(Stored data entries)
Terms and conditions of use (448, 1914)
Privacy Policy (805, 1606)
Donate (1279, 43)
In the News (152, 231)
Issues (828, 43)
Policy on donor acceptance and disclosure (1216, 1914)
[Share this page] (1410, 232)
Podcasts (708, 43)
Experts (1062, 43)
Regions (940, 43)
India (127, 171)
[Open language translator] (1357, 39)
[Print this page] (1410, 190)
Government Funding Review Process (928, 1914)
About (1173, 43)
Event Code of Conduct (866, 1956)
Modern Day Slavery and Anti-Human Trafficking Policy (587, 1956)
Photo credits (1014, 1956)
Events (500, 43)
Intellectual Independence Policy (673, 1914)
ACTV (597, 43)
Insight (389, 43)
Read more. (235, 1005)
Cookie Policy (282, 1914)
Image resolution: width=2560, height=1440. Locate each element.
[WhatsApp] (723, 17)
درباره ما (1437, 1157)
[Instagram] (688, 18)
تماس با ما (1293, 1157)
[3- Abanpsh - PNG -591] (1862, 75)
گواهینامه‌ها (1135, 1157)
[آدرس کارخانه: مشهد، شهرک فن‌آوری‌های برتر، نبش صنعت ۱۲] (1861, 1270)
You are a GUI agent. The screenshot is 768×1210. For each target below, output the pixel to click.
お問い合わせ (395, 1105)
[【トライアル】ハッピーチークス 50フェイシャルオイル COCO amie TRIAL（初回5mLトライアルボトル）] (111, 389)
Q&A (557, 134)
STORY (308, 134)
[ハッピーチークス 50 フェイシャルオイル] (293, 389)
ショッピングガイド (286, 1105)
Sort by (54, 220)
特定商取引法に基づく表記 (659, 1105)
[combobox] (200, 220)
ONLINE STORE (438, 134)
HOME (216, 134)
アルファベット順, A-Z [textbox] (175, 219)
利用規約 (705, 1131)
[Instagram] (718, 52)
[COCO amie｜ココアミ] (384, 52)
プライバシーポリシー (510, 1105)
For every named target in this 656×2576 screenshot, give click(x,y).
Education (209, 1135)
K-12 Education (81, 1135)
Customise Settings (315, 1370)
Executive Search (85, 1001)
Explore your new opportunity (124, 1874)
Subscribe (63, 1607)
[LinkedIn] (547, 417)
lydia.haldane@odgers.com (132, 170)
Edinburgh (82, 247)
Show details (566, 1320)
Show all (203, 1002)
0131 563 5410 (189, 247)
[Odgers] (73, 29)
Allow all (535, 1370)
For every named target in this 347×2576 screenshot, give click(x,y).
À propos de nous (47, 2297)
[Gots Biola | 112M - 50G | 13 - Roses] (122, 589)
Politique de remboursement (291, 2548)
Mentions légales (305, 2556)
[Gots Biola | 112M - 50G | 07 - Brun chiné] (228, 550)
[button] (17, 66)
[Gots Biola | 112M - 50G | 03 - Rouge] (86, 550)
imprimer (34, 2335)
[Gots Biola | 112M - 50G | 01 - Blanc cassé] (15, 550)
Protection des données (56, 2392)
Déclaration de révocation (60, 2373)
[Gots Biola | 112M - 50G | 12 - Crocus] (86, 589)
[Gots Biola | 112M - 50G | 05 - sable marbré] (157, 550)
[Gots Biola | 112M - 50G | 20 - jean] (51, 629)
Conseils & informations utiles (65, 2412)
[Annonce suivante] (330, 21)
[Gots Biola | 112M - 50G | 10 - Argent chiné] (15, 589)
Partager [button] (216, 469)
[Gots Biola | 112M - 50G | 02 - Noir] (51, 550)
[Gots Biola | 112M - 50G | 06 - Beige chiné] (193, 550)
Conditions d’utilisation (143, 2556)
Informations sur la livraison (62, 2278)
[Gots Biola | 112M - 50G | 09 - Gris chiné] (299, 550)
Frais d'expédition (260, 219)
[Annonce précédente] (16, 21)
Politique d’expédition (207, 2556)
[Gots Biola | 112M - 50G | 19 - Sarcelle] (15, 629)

**Try it**
Filter the records above for "screenshot" and copy every matching line.

**Response**
You are a GUI agent. The screenshot is 768×1210. For each target below, output the pixel to click.
For every named target in this 656×2576 screenshot, give click(x,y).
For every named target in this 347×2576 screenshot, give click(x,y).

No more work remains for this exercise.